Issues: Earthlink VoIP service, and both phone lines work as planned, but it is cheesy that not every phone in the house has long distance capability over VoIP. My system is also cumbersome in that it is easy to make an international call and forget to select the VoIP line, which will please Ma Bell to no end :frowning: . The analog adapter cannot ring all of the phones on the VoIP line, which really is not an issue, as I do not plan on giving out the VoIP number; it is just a cost savings outgoing call service.

Ok well im sure someone will come up with something better, however, if you have an ata… and wanan use your pots for local calls and voip for international calls, you should just setup an asterisk box using an old pc, and install a single fxo which is like 35 bucks online. you can setup the system to use the coip provider when dialling either a specific number or a specific Country code or a specific prefix such as 9 011 CC + Number.

and when you make regular national calls using 1+CC or just CC to go out through the POTS line using the FXO.

Once this is all setup its as transparent as it gets asuming you have an ata and if you setup a splitter on the fxo entrance you can have it so that it only picks up after X ammount of rings so you can still pickup through another phone, i didnt really understan much how you wired the house.

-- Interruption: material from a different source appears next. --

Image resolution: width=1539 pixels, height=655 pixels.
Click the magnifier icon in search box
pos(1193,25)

anyways i hope this helped and if you need extra help just holler.


I also should add that I have minimal Linux experience, but this is a good excuse to learn. I also need some hardware advice to implement this.

Thanks REEF,

I do have an old work station PC as a candidate, but it might be overkill for this application. I know that thin clients and single board PCs tend to be pricey, but might they be the way to go on this project?

On the network wiring; every service in the house was designed to run from the point of use to the basement: electricity, plumbing, telephone, steam heat, even the TV antenna on the roof. The concrete floors in the house were poured around conduit, and piping, and then the interior brick walls were built around the conduit - the average workman in 1931 simply did not have the means to cut holes in 4" thick concrete slabs. Because of this, I was able to run every individual CAT 5e cable from the LAN drop, back to the switch in the basement wiring closet (star or home run wiring). A wireless LAN was out of the question given the construction of the house.

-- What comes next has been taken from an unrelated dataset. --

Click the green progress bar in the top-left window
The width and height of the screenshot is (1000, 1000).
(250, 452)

Most homes back then had one telephone, and maybe one TV, so I was lucky that the owner built the house with a telephone line in every bedroom. But this also meant that I pretty much had to limit myself to running my cable in 1/2" or 3/4" metal EMT conduit for the original telephone and TV antenna. I could not run as many CAT 5e cables as I wanted, nor could I put them exactly where I wanted because of the limited area in the tubes. I actually over filled the conduit, but they were all short vertical runs with no bends, so it was not an issue. Because these conduits are buried in brick walls, they cannot be enlarged without busting open the walls to put in larger conduit. So there is no ethernet in the living room as an example, because the only conduit in the walls is for 120V outlets. That means no TV or telephone in the living room - people were expected to be hosts and entertain their guests back in the 1930s.